Mercury removal from water by ion exchange resins adsorption

Abstract

In this paper a detailed experimental and theoretical analysis of the adsorption process of mercury by ion exchange resins is presented. Experiments have been performed to study adsorption efficiency, the effect of pH on the uptake of mercury and the adsorption kinetics. The experimental apparatus was a batch mechanically stirred reactor (volume 1.5 dm 3), under almost isothermal conditions (±0.1°C). The resin used in this study is Duolite GT-73, a chelating resin, macroreticular with thiol (S-H) functional groups.

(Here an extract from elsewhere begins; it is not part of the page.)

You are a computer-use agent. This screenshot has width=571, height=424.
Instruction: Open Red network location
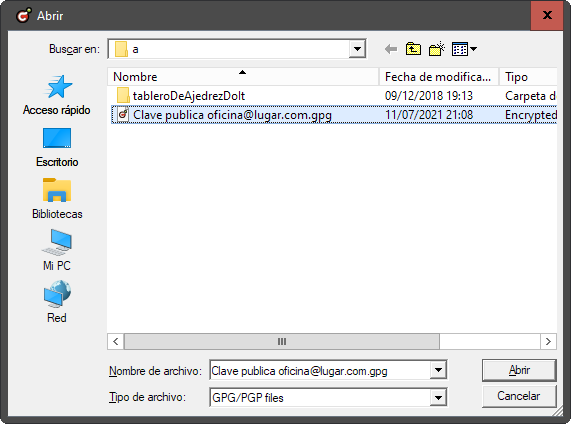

The studied resin has a very high adsorption efficiency, reaching 30–40% in weight and the efficiency decreases, decreasing pH, due to competition between ions H + and Hg 2+. Such a high efficiency confirms previous results and justifies the great interest for the application of ion exchange resins in water treatment plants. As in previous works, measurements of process kinetics show that the adsorption rate decreases as the initial mercury concentration is increased. This fact suggests that intraparticle diffusion rate can be the controlling step for the adsorption process. To verify this, a simplified mathematical model has been identified, accounting for a diffusional resistance inside solid particles and where the equilibrium relationship between Hg concentration in the liquid and in the solid is described by the Freundlich isotherm, neglecting H + competition: this model is very effective in the prediction of the change in the adsorption kinetics with the initial Hg concentration. Hence this preliminary approach can be held as the reference starting point for the adsorption model: further developments will concern the equilibrium thermodynamics (H + competition).